After many attempts by Rayber to "civilize" Tarwater, and many attempts by Tarwater to figure out his true destiny (be it as a prophet, which was his great uncle's wish, or as an enlightened, educated modern man, which is his Uncle Rayber's wish), Rayber devises a plan to take Tarwater back to the country where the damage had been done in hopes that confronting his past will allow him to leave it. Under the guise of taking the two boys out to the country to a lodge to go fishing, Rayber finally confronts Tarwater and tells him that he must change and must leave the crazy, superstitious Christian upbringing that his great uncle corrupted him with. Tarwater, however, is not so easily convinced. While at the lodge, he meets up again with the "Voice" (the devil) who tells Tarwater to forsake his great uncle's command to baptize little Bishop and instead, drown the boy. One evening, Tarwater takes Bishop out on a boat to the middle of the lake, with Rayber's reluctant blessing. Rayber cannot see them on the lake but can still hear the voices faintly. Tarwater ends up drowning Bishop while at the same time baptizing the boy, thereby fulfilling both destinies simultaneously. Rayber realizes what has happened and faints, not out of fear for his son's life, but because he feels nothing at his son's death.
Tarwater runs away into the woods in order to go back to his great uncle's house to confront his demons once and for all. He eventually hitches a ride with another man, who entices Tarwater to get drunk. Tarwater takes the man's offer and passes out, eventually waking up naked against a tree, his clothes neatly folded beside him. He dresses hurriedly and sets fire to the area.

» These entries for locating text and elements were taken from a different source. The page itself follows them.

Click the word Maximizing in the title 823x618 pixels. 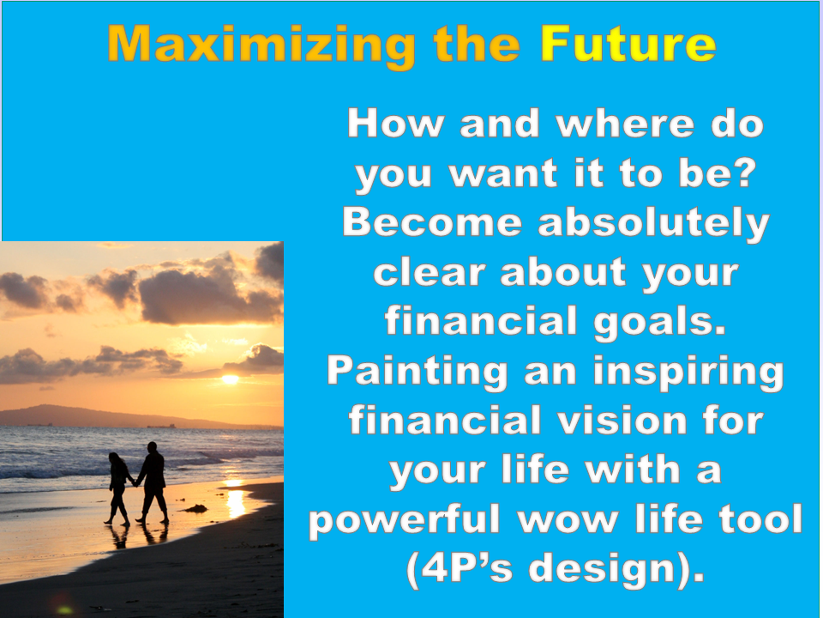(x=261, y=45)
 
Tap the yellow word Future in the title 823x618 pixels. (x=628, y=43)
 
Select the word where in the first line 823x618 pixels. (x=625, y=124)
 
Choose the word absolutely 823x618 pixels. (x=653, y=224)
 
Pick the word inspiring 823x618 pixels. (x=688, y=373)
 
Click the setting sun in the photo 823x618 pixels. (x=230, y=379)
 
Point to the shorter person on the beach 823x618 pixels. (x=119, y=488)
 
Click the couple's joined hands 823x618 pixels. (x=135, y=483)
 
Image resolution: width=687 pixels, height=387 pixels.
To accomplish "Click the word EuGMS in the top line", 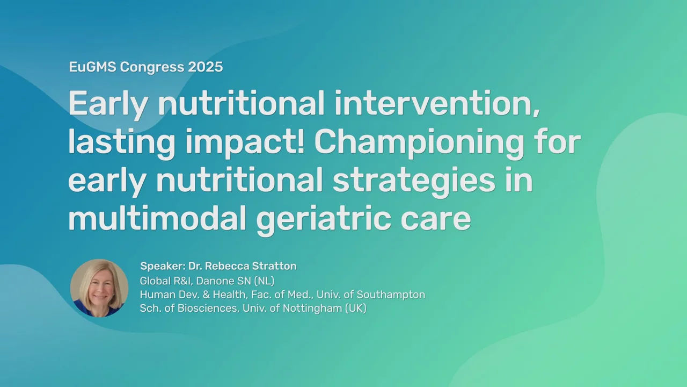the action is pos(92,67).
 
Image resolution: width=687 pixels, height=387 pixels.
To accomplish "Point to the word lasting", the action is pos(121,143).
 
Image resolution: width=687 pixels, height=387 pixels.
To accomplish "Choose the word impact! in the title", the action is pos(245,143).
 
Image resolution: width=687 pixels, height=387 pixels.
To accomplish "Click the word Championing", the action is pos(419,143).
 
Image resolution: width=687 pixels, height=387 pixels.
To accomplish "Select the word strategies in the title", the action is pos(414,181).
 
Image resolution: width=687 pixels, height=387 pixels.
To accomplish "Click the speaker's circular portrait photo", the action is pos(99,288).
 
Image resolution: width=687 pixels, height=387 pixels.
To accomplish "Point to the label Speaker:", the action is pos(163,266).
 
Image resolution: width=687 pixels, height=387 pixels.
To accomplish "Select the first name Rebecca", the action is pos(226,266).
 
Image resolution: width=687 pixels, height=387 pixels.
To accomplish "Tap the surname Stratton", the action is pos(274,266).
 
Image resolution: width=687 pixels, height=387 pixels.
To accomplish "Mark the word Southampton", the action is pos(391,295).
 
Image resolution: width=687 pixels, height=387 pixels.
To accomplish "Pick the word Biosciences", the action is pos(208,309).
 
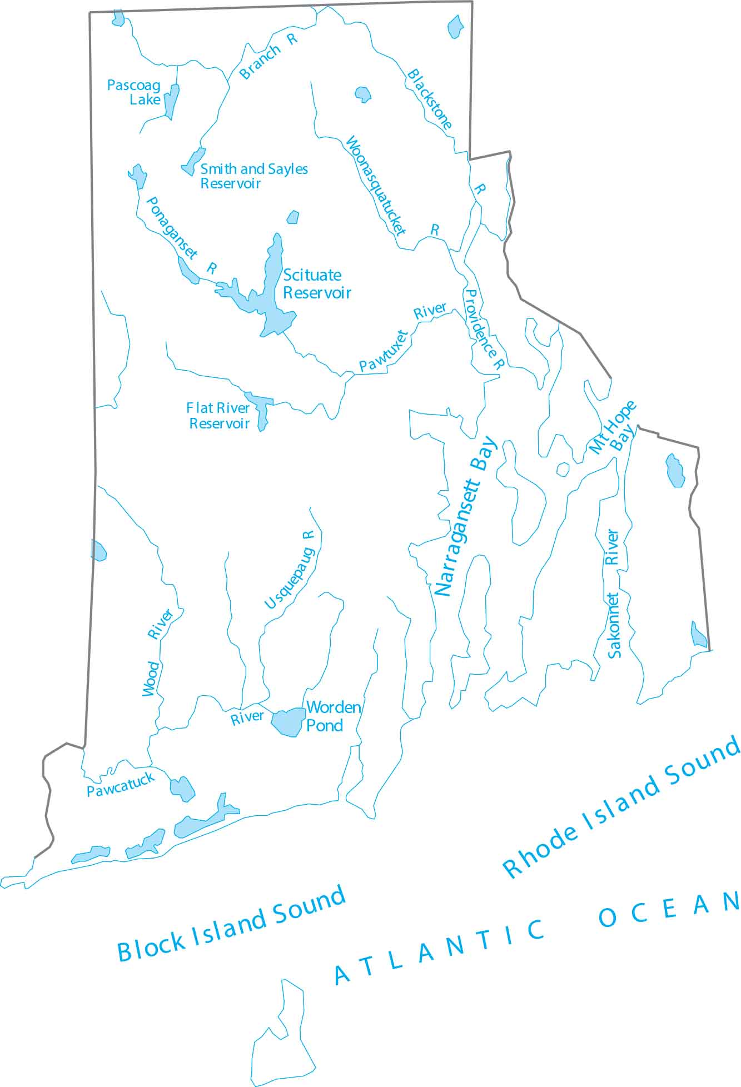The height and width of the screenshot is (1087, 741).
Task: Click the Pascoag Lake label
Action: pyautogui.click(x=134, y=93)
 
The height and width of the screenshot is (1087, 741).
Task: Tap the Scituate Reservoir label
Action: pyautogui.click(x=317, y=284)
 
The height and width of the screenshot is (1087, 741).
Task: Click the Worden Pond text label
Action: pyautogui.click(x=333, y=716)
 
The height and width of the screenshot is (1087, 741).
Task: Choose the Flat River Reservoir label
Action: pyautogui.click(x=218, y=416)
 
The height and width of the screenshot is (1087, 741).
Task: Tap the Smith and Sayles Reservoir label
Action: pyautogui.click(x=253, y=176)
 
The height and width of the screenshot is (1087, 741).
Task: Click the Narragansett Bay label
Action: pyautogui.click(x=464, y=516)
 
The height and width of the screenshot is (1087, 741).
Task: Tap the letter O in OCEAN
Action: pyautogui.click(x=607, y=918)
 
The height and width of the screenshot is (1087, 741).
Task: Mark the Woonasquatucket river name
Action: pyautogui.click(x=376, y=186)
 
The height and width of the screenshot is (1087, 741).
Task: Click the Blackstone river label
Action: pyautogui.click(x=430, y=99)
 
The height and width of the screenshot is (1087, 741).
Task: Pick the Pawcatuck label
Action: pyautogui.click(x=121, y=785)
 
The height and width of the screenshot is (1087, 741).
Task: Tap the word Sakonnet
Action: pyautogui.click(x=614, y=625)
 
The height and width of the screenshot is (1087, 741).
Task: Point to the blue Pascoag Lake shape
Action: pyautogui.click(x=172, y=101)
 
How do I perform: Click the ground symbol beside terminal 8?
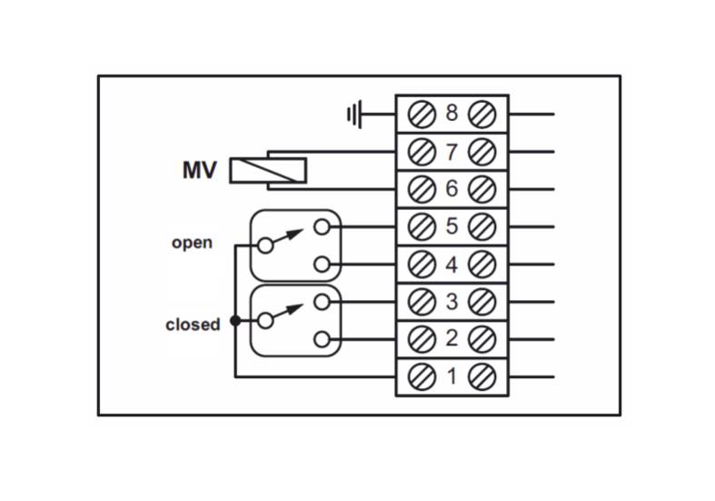[x=354, y=114]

Burning his way through the forest, Tarwater finally makes his way back to his great uncle's old farm, where the house has been burned to the ground. Tarwater had assumed that his great uncle had been burned up with it, but Buford, a black man who lived in the area, had actually rescued old Mason Tarwater's body from the house at the beginning of the novel when Tarwater had gone off to get drunk and given the old man a proper Christian burial, just as the old man had requested that Tarwater do. Tarwater realizes that his great uncle's two main requests (that he be given a proper burial and that the little boy Bishop be baptized) have been realized, which convinces Tarwater that he can no longer run away from his calling to be a prophet. The story ends with Tarwater heading toward the city to "Go warn the children of God of the terrible speed of mercy."